FILM REVIEW: Gemma Bovery

Gemma Bovery (Anne Fontaine, 2014)

With a new Madame Bovary set to hit screens in a couple of months, Australian audiences are first treated to a French rendering of the tale, set in the current day. Based on Posy Simmonds’ graphic novel of the same name, Gemma Bovery puts a contemporary and self-referential spin on the Gustave Flaubert classic.

This guy was a total bore.
This guy was a total bore.

Martin (Fabrice Luchini) is an ex-Parisian living in a village in Normandy with his wife and son. When a British couple by the names of Charles and Gemma Bovery move in across the street, Martin is transfixed by their apparent connection to Flaubert’s literary heroes. He is particularly taken by Gemma (Gemma Arterton), whom he follows and who appears to be treading a very familiar path to the tragic Emma Bovary, whose life ended by suicide. Determined to change her narrative, he intrudes on her private life. But is she fated for a tragic ending?

What a quaint little town.
What a quaint little town.

While Martin could easily be portrayed as a lecherous old bastard who takes more than a few glances at Gemma’s ample cleavage, Fabrice Luchini is just too adorable to offend. Though he’s much older, Martin regards Gemma as would a schoolboy – their awkward interactions almost cute. Gemma Arterton successfully embodies the complexities of Mrs Bovery, who seesaws between hope and despair. All at once she is the picture of confidence, whilst also a desperate, drowning figure.

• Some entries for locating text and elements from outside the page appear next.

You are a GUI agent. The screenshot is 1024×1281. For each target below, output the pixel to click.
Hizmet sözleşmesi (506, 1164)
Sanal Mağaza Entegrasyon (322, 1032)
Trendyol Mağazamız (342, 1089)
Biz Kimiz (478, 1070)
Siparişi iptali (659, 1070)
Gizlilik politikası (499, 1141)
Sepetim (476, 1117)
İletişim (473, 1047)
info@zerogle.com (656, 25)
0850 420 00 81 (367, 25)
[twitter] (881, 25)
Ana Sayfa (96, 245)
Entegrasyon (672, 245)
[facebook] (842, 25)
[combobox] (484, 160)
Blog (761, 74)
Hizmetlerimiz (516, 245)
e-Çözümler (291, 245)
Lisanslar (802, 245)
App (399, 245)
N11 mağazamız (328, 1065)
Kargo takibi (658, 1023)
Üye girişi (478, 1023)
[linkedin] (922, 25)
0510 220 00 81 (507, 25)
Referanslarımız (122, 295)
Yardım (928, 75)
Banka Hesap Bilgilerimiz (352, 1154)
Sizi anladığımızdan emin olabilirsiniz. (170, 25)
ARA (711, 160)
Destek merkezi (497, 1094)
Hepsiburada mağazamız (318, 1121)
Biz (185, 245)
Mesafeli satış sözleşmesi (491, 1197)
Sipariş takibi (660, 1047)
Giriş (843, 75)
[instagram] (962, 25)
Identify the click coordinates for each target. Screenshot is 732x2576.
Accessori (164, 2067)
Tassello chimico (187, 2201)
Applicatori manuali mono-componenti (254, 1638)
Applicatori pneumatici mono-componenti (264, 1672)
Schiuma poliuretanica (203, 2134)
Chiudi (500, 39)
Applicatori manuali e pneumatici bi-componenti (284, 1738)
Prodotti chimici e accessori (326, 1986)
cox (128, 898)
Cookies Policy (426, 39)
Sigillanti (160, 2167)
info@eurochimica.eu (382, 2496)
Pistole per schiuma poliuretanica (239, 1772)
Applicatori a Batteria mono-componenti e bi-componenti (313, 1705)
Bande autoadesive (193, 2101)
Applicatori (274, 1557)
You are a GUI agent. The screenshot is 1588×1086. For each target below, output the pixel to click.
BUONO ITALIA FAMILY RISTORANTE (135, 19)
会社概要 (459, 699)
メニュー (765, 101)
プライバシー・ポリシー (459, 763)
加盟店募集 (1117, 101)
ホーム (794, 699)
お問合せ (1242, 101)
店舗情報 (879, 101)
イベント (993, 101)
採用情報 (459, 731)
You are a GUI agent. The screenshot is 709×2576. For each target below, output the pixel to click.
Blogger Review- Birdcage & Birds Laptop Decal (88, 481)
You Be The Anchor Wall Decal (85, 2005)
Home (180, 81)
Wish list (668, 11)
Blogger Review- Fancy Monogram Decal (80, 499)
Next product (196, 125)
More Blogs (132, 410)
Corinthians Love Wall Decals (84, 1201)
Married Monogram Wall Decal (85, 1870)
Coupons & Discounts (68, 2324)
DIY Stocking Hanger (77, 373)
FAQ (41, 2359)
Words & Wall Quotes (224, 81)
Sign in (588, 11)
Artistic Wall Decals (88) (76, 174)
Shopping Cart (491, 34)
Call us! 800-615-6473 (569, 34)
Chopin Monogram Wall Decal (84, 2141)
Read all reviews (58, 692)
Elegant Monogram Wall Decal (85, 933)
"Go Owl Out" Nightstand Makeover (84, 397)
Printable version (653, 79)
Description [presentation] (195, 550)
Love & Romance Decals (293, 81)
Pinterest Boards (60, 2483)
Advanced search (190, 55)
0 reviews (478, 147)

Will you bake my bread? *WINK*
I’ll bake YOUR bread! *WINK*

Anne Fontaine (who directed the compelling Australian drama Adoration) delivers an interesting film that plays with the idea of storytelling. The screenplay, co-written by Fontaine and Pascal Bonitzer, handles the notion of fate in a clever way, and incorporates red herrings based on Martin’s preconceptions of Gemma’s narrative. Apparent flaws of the film could even be seen as deliberate attempts to play with this aspect further. For example, the film seems to dawdle on its way to a clever conclusion, but this echoes Martin’s explanation to Gemma that Madame Bovery is quite uneventful. Furthermore, with the exception of Jason Flemyng as Charles, the actors playing Gemma’s two other lovers, – Niels Schneider as Hervé de Bressigny and Mel Raido as Patrick – are rather blah. But maybe that’s the point. Gemma is never fully satisfied. Unfortunately, neither is the viewer.